My aim is to interpolate meteorological data from neighboring meteorological stations into the point with exact coordinates. In SciPy docs I found information about multidimensional interpolation
( from scipy.interpolate import griddata
). But honestly, I didn't understand how to make this code sutable for my task.
I have df with coordinates of stations and values of atmospheric pressure as input (and coordinates of a place without station)
Could anyone help me with this issue, please?

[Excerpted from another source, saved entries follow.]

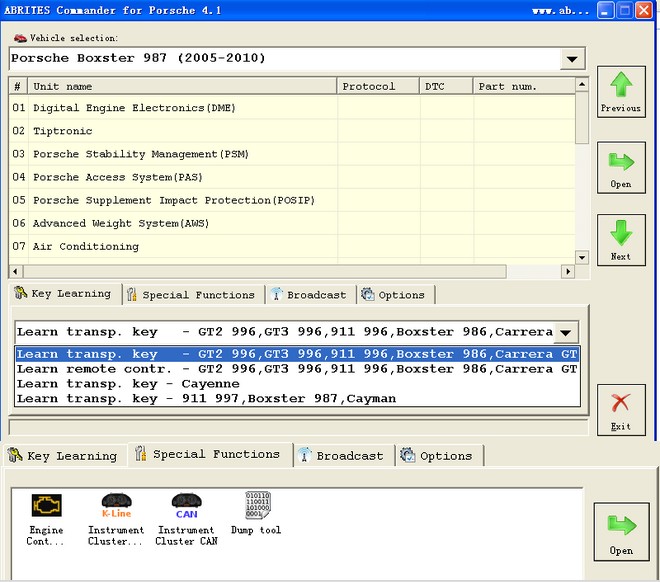Click the unit list horizontal scrollbar

coord(290,272)
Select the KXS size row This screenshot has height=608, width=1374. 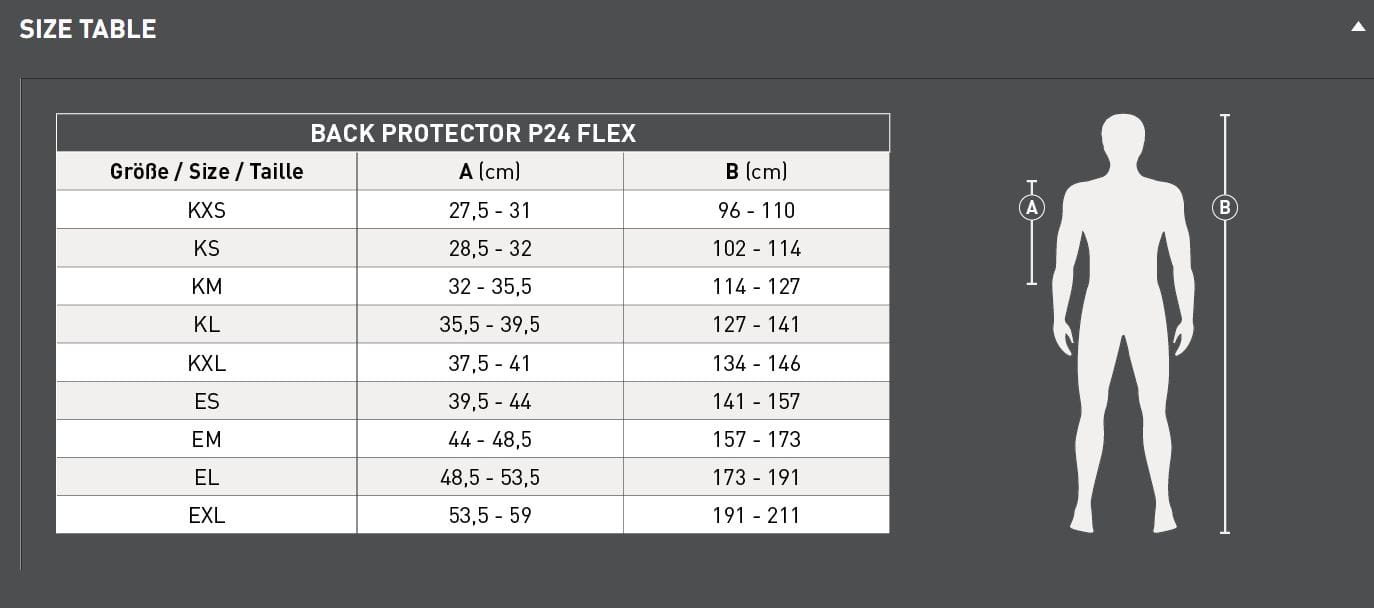473,210
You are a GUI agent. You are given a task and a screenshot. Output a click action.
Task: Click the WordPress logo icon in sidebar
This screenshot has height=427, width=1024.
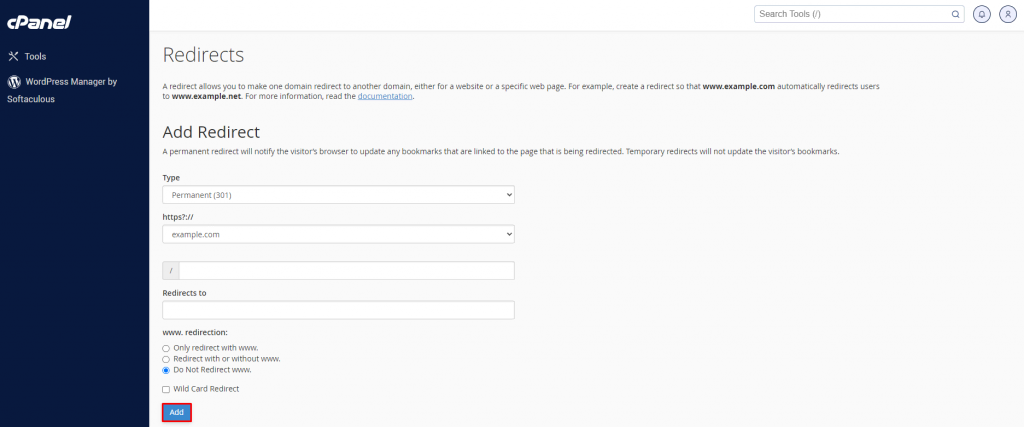(x=14, y=82)
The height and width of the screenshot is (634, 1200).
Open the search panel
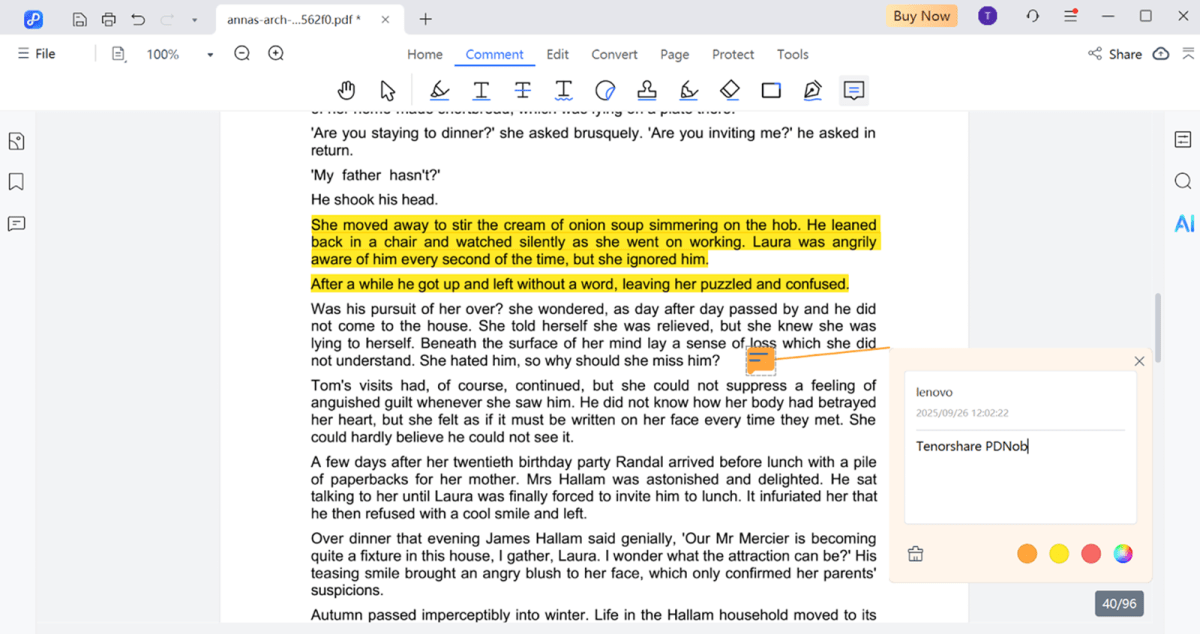1183,181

(https://docs.scipy.org/doc/scipy/reference/tutorial/interpolate.html#id4) - Multivariate data interpolation (griddata)¶
Found solution here:
Inverse Distance Weighted (IDW) Interpolation with Python
IDW interpolation is more than enough in my case, but @user6386471, thanks for your contribution!

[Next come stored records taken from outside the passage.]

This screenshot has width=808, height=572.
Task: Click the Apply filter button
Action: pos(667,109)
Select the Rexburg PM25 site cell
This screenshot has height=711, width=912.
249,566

def linear_rbf(x, y, z, xi, yi):
dist = distance_matrix(x,y, xi,yi)
# Mutual pariwise distances between observations
internal_dist = distance_matrix(x,y, x,y)
# Now solve for the weights such that mistfit at the observations is minimized
weights = np.linalg.solve(internal_dist, z)
# Multiply the weights for each interpolated point by the distances
zi = np.dot(dist.T, weights)
return zi
(Using the distance_matrix function here:)
def distance_matrix(x0, y0, x1, y1):
obs = np.vstack((x0, y0)).T
interp = np.vstack((x1, y1)).T
# Make a distance matrix between pairwise observations
# Note: from <http://stackoverflow.com/questions/1871536>
# (Yay for ufuncs!)
d0 = np.subtract.outer(obs[:,0], interp[:,0])
d1 = np.subtract.outer(obs[:,1], interp[:,1])
return np.hypot(d0, d1)